- [Exercises]:
**A)** Answer these questions using the article on Denmark's no-deal Brexit provisions, one answer per line and marked the same way:
(i) How many pages long is the bill?
(ii) On what date did Denmark's parliament pass bill L166?
(iii) Which ministry did the official The Local spoke to come from?
**B)** Reproduce the article on Denmark's no-deal Brexit provisions word for word, everything from "There are two" down to "without a deal.".
**C)** List every date, given as a day and month, that appears in the article on Denmark's no-deal Brexit provisions.

Denmark’s no-deal Brexit provisions: What British residents need to know

We outline the salient points of the Danish government bill which provides for the rights of British citizens in the event of a no-deal Brexit.

Denmark’s no-deal Brexit provisions: What British residents need to know
File photo: Mads Claus Rasmussen/Ritzau Scanpix

The 129-page bill provides for temporary continuation of the majority of rights currently enjoyed by British citizens who live in Denmark under European Union free movement rules.

On March 19th this year, Denmark's parliament passed the bill, L166, which temporarily extends EU rights for British nationals and family members who have residency in Denmark at the time of any no-deal Brexit.

The new Danish no-deal Brexit law will apply until a law is passed to replace it.

The legislation would come into effect on October 31st should a no-deal exit occur on that day.

In March, The Local spoke to an official from the Ministry of Immigration and Integration, who provided further clarification and explanation of the bill and confirmed the accuracy of the information in this article.

Broadly, the bill will implement a temporary transitional arrangement which would enable British citizens and their families to remain in the country under an extension of rules currently in place under EU freedom of movement.

There are two relevant aspects of the bill which Brits should take note of: the recommendation to ensure EU residency paperwork is correct prior to March 29th; and a small number of areas where British citizens will be subject to rules different to EU citizens, should the bill come into effect.

Additionally, the Danish Ministry for Immigration and Integration (Udlændinge- og Integrationsministeriet) outlines on its website how procedures for British citizens travelling in and out of Denmark will be affected if and when the UK leaves the EU without a deal.

EU registration and permanent residency

Advice issued prior to the passing of the bill remains valid:

  • British citizens living in Denmark who have not already obtained an EU registration certificate (EU-registreringsbevis), or have not already applied for one, are strongly advised to do so.
  • Family members of Denmark-based British citizens required to apply for Danish residence via their family member's status are also advised to do so before this date.

EU citizens living in Denmark are already obliged to take the above steps under existing rules. Nonetheless, the ministry advises that British nationals ensure the correct registrations have been made, since this will provide the most straightforward way of proving entitlement to legal residence in Denmark under EU rules prior to the UK's no-deal exit, should such a scenario occur. That means legal residency can continue after the exit date, under Denmark's no-deal legislation.

- [Information shown]:
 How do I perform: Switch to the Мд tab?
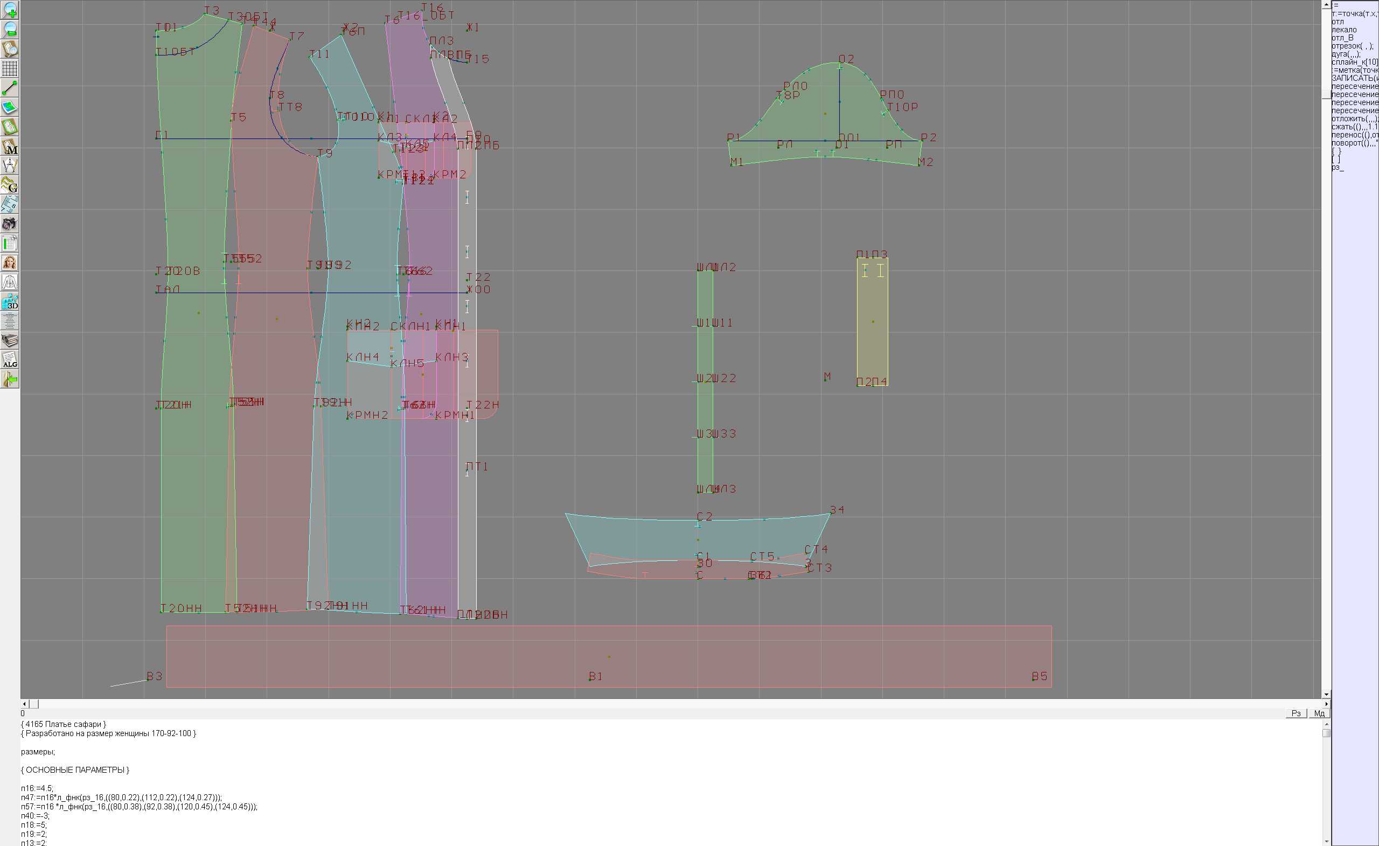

- [Task responses]:
**A)**
(i) 129 pages
(ii) March 19th
(iii) The Ministry of Immigration and Integration

**B)**
There are two relevant aspects of the bill which Brits should take note of: the recommendation to ensure EU residency paperwork is correct prior to March 29th; and a small number of areas where British citizens will be subject to rules different to EU citizens, should the bill come into effect.

Additionally, the Danish Ministry for Immigration and Integration (Udlændinge- og Integrationsministeriet) outlines on its website how procedures for British citizens travelling in and out of Denmark will be affected if and when the UK leaves the EU without a deal.

**C)**
March 19th
October 31st
March 29th